:: Written task A ::
List every sport that the article about Billy Bridges says he has played or competes in.
:: Written task B ::
Continue the article about Billy Bridges from the point where it stops.

::: Text excerpt :::

Billy Bridges trades sticks for stones

Louis Daignault
April 27, 2026

Para ice hockey star is Manitoba’s new skip at Canadian wheelchair curling championships this week

BOUCHERVILLE, Que. – When Billy Bridges tackles a new sport, he means business.

The six-time Paralympian in Para ice hockey returns to the Canadian Wheelchair Curling Championships this week representing a new team. The event, which got underway on Monday, runs until Sunday.

He is skipping Team Manitoba, where his wife – former women’s national hockey team goalie Sami Jo Small – is from.

The couple spend significant time there visiting family and running a summer girls’ hockey school.

“I love Manitoba, it’s like a second home now,” Bridges said.

A couple of years ago, a neighbour with decades of wheelchair curling experience nudged him towards the local club. What began socially quickly turned competitive.

‘’I quickly became addicted,” Bridges told CPC in an interview last Friday. ‘’This year I played 155 games… and that doesn’t include practices.’’

For an athlete who admits ‘’it’s hard to half-ass anything’’ it isn’t surprising he’s gone from newcomer to national level skip so quickly.

On the curling sheet, Bridges brings a leadership style shaped by years in elite team environments. As a skip he says he emphasizes communication and trust which are principles he carried over from hockey.

‘’You can get so tunnel vision in your own ideas,’’ said Canada’s all time leading scorer with the Para ice hockey national team. ‘’You need a good team behind you and if you’re not a good communicator, they’re never going to tell you.’’

For Bridges, mastering draw weight, building a full range of shots, and reading ice conditions are the steepest learnings in his new sport.

‘’Not everything can be solved with a slapshot,’’ confirmed Bridges, who has also played at the national level in wheelchair tennis and wheelchair basketball and is now a national level thrower in Para athletics.

::: Stored records :::

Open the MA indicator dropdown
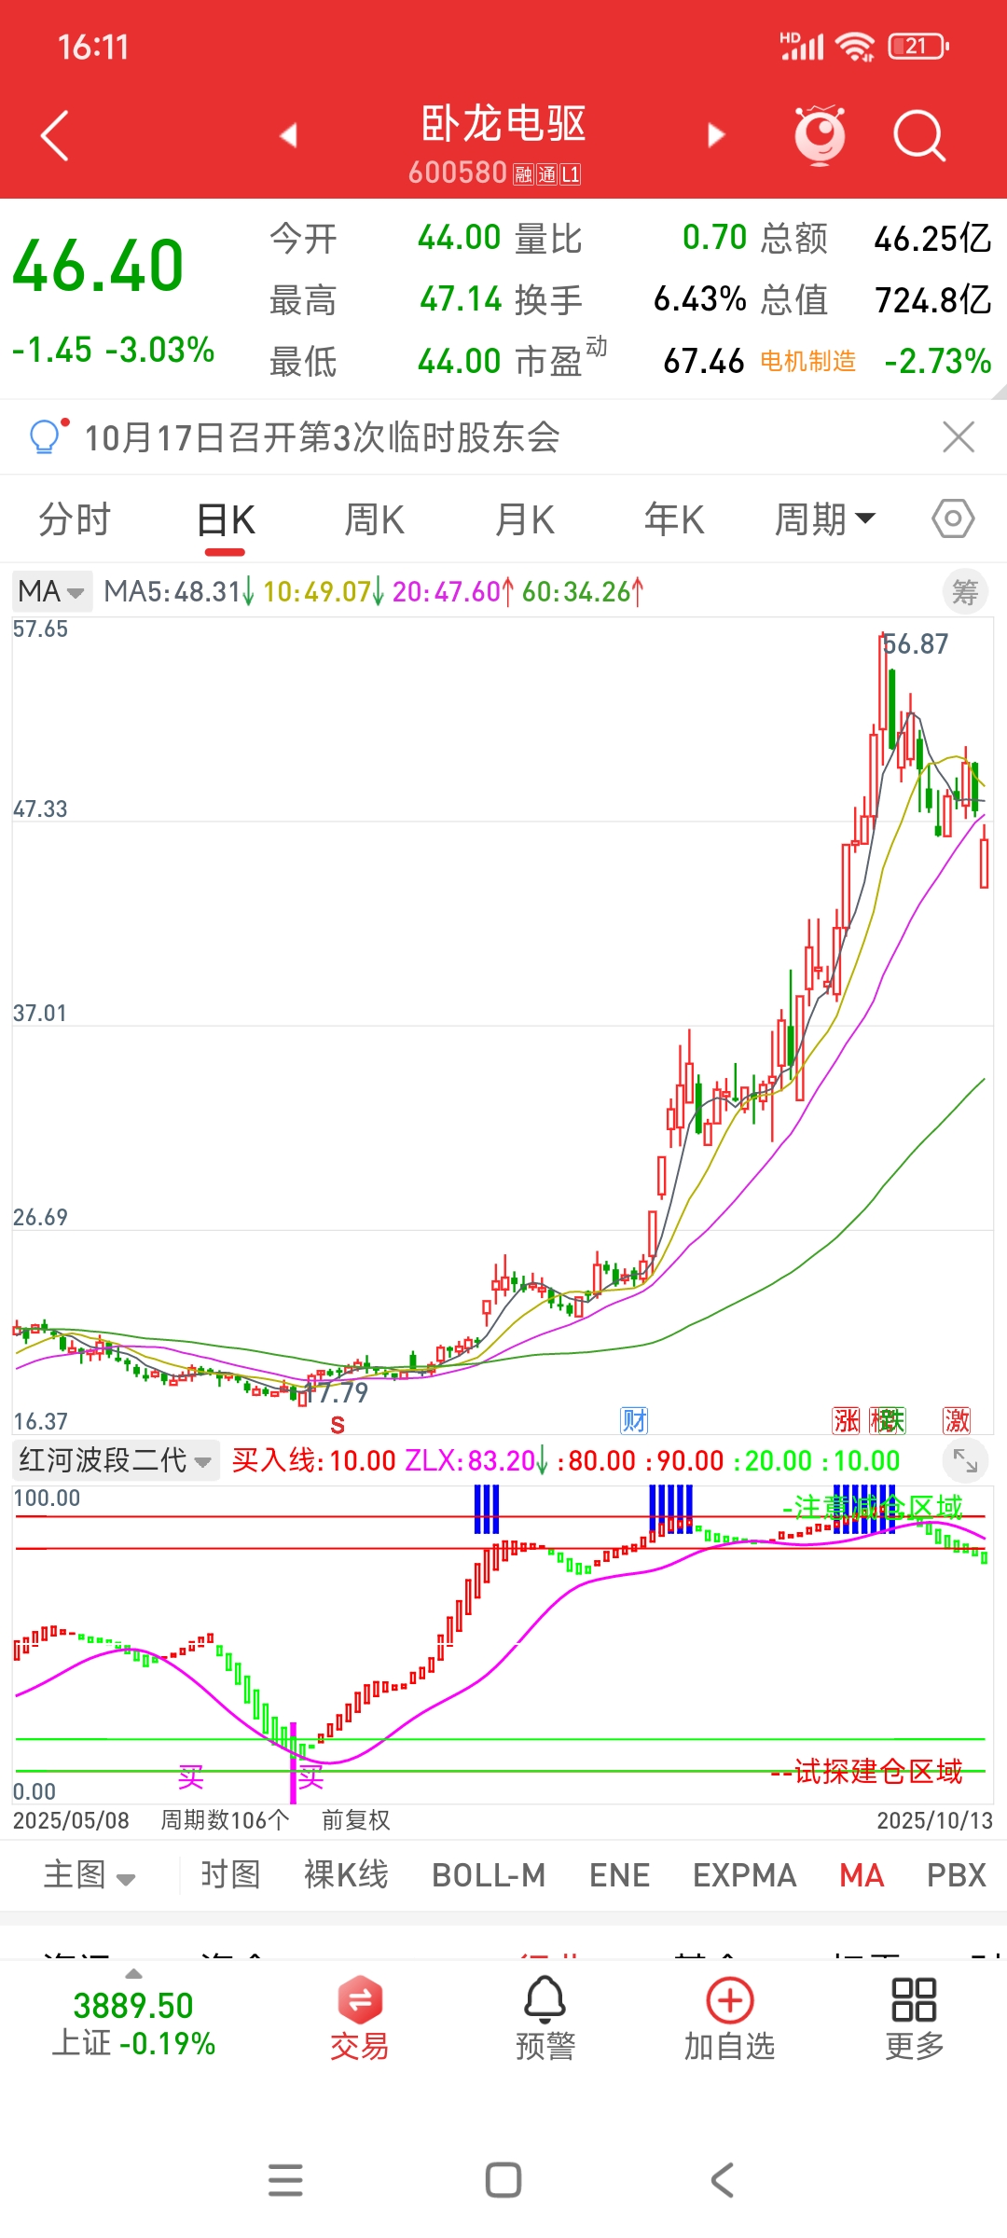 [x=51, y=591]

:::
::: Stored records :::

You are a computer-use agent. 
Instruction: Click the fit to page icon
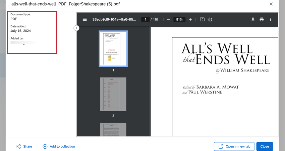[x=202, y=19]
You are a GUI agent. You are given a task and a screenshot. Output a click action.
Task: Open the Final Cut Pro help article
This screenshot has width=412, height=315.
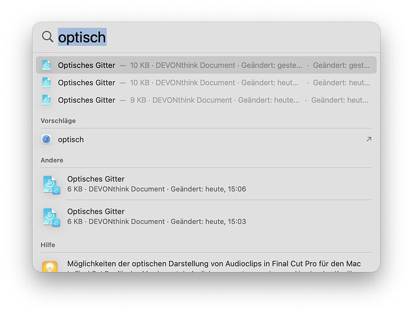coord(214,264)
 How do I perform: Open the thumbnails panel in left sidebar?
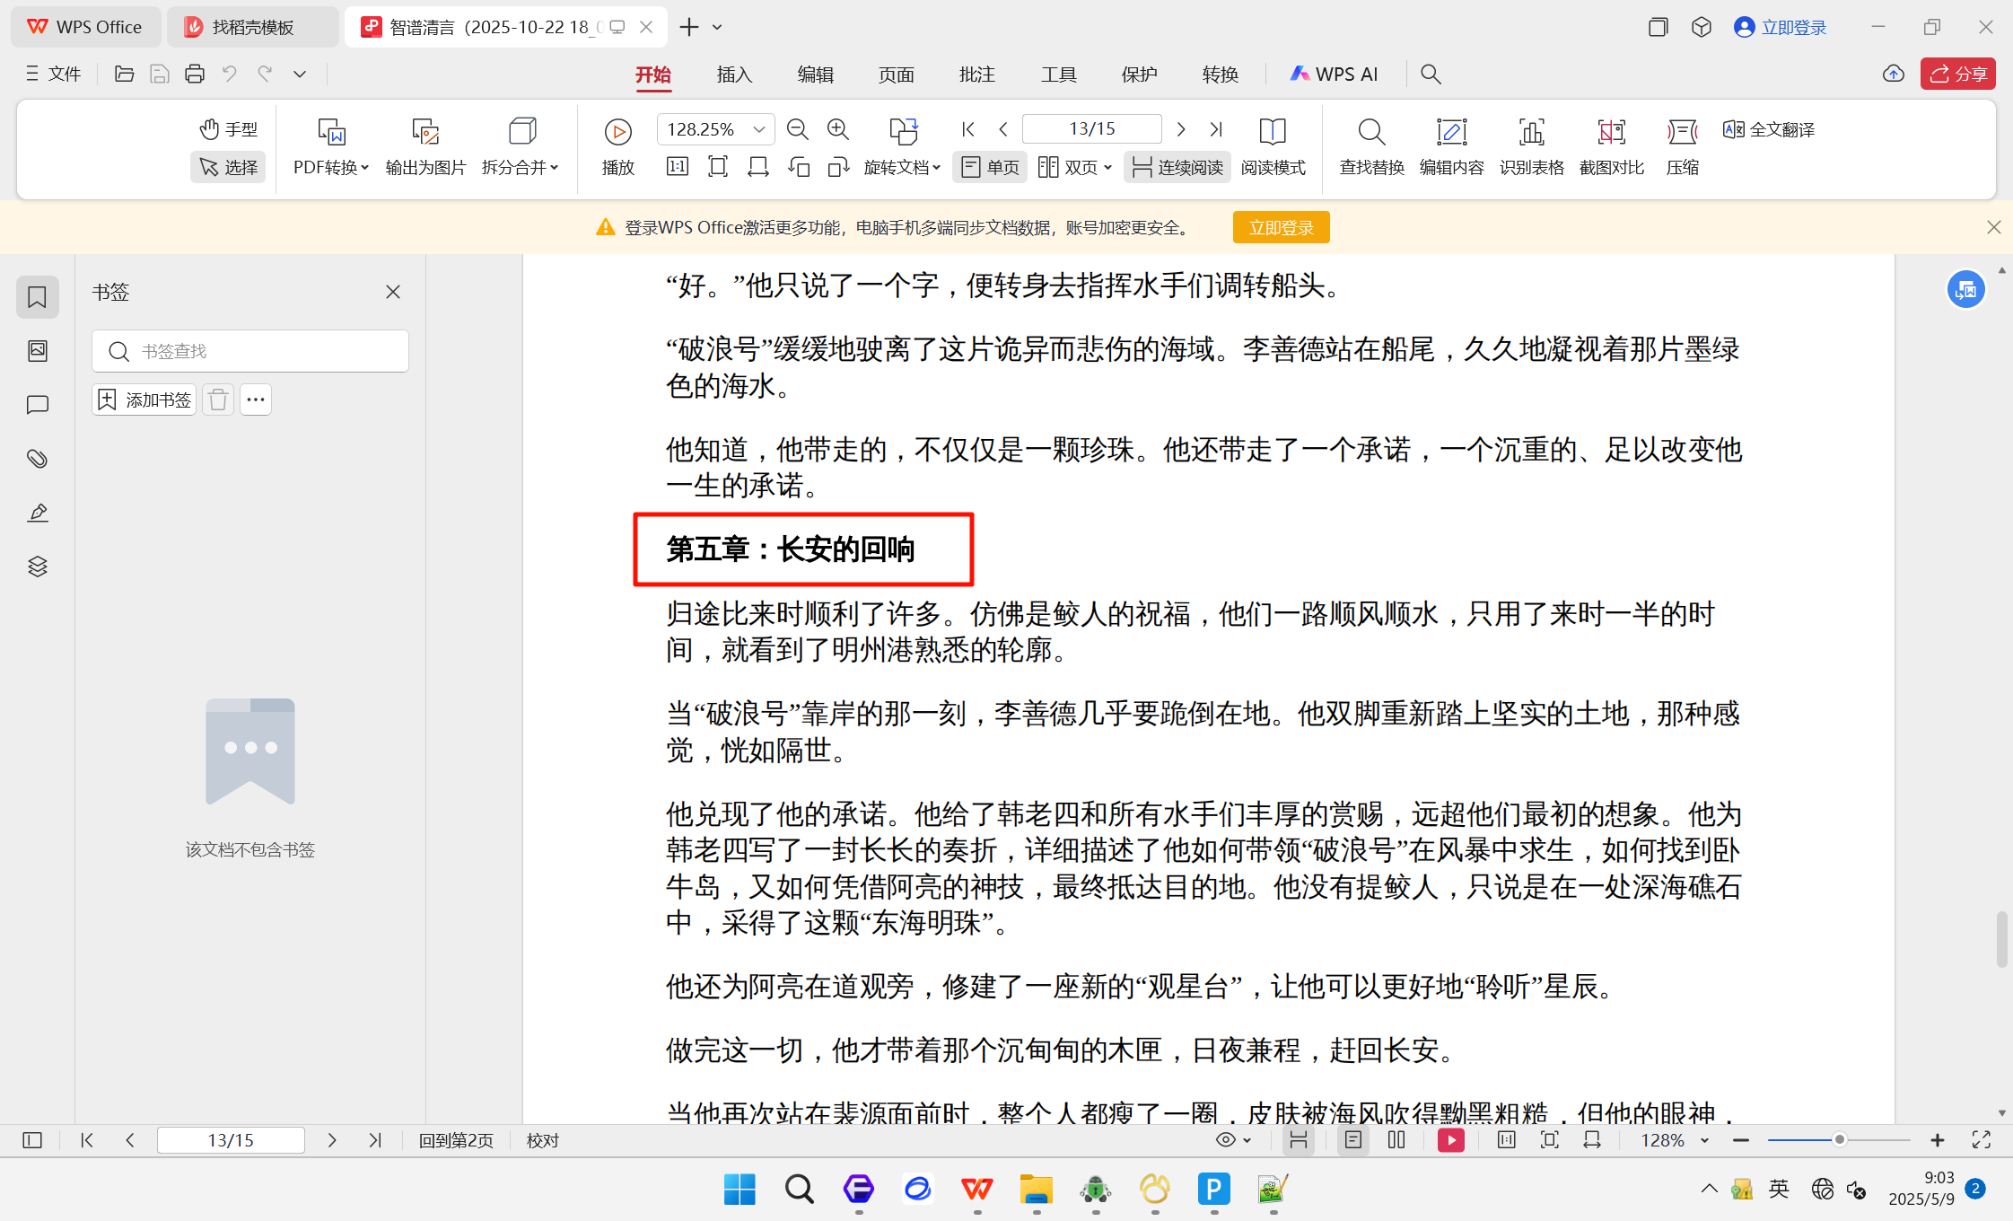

:::

:: Written response A ::
- Para ice hockey
- wheelchair curling
- wheelchair tennis
- wheelchair basketball
- Para athletics

:: Written response B ::
He realizes that one day going to the Paralympic Games in a new sport is a very ambitious goal. But he won’t have any regrets.

‘’I do know what it takes to get somewhere at the highest level,’’ said the Mississauga, Ont. resident. ‘’I might not have the skill to get there but I’m never going to say I didn’t put in the effort.’’

Bridges was elated with Canada winning the wheelchair curling gold medal at the Paralympic Winter Games in Milano Cortina in March. A veteran squad, Bridges knows most of the players from past Games.

‘’I’ve always been a big fan of that entire team,’’ said Bridges. ‘’Every Paralympics that we’ve been to, we’ve been in the same village as the curlers and I’m good friends with Ina (Forrest), Mark (Ideson), and Collinda (Joseph).

‘’It was just so exciting to see them get over that semifinal hump. They were communicating well and really made China look pretty average, which is a huge credit to that team and what they accomplished.’’

Just prior to this week’s nationals, Bridges ran into Ideson at a local Bonspiel.

‘’I always try to pick his brain and ask him what I should be working on,’’ Bridges said. ‘’He’s like, well, if you’re playing 200 times a year, then you’re probably working on it.

‘’I would love the opportunity to be able to play with them one day, and I’ve told them that a few times.

‘’That is my goal.’’

Team Manitoba enters the nationals as a newly formed group and Bridges is keeping their objectives simple.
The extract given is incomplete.